Das kreative Spannungsfeld – kognitive Methoden zur Steigerung der eigenen Kreativität
Wir wissen nun – spätestens nach Lektüre der beiden vorangegangenen Artikel – dass kreatives Denken wichtig ist, aber auch den einen oder anderen Widerspruch mit sich bringt. Die beiden wohl naheliegendsten und schwierigsten Fragen, die sich mittlerweile ergeben haben dürften, sind:
Wie kann ich kreativer werden? Und: Wie kann ich andere dazu befähigen, kreativer zu sein? Die Fragen sind nicht schwierig, die Antworten schon eher. In diesem und den folgenden Artikeln werden Antwortversuche aus den unterschiedlichsten Feldern der psychologischen Forschung vorgestellt: Kognition, Motivation und Emotion.

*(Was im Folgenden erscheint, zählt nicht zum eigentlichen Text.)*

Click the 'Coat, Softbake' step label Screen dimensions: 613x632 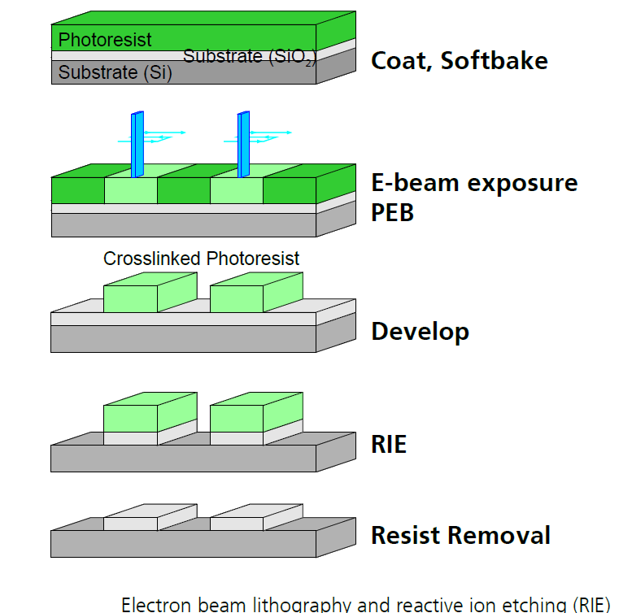tap(459, 60)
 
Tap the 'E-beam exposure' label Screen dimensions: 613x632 tap(474, 182)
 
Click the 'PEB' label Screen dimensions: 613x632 tap(393, 212)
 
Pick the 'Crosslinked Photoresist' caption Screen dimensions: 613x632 tap(201, 259)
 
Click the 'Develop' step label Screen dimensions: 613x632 tap(420, 331)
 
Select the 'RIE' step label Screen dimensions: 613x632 tap(389, 445)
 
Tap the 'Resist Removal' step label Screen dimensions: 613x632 tap(460, 536)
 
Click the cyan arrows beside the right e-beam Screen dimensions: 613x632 tap(272, 134)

Kognition – Steigern Sie Ihr Know-How
Mit diesem Satz ist das To-do quasi schon vollständig beschrieben. Schauen wir daher lieber darauf, warum mit gesteigertem Wissen kreative Erfolge zu erwarten sind. Der Ausgangspunkt ist das sogenannte Geneplore Model (nach Finke, Ward und Smith 1992). Dieses setzt sich namentlich wie inhaltlich aus den Begriffen „Generation“ und „Exploration“ zusammen und beschreibt einen Ideen-Generierungs- und -Prüfprozess (zu diesem Thema ebenfalls lesenswert: das Two-Tier Model nach Runco und Chand 1995). Der etwas sperrige deutsche Begriff Ideen-Generierungsprozess nennt sich im Englischen herrlich schlank „Ideation“ und besteht wiederum aus sechs Sub-Faktoren, von denen hier zwei näher betrachtet werden sollen.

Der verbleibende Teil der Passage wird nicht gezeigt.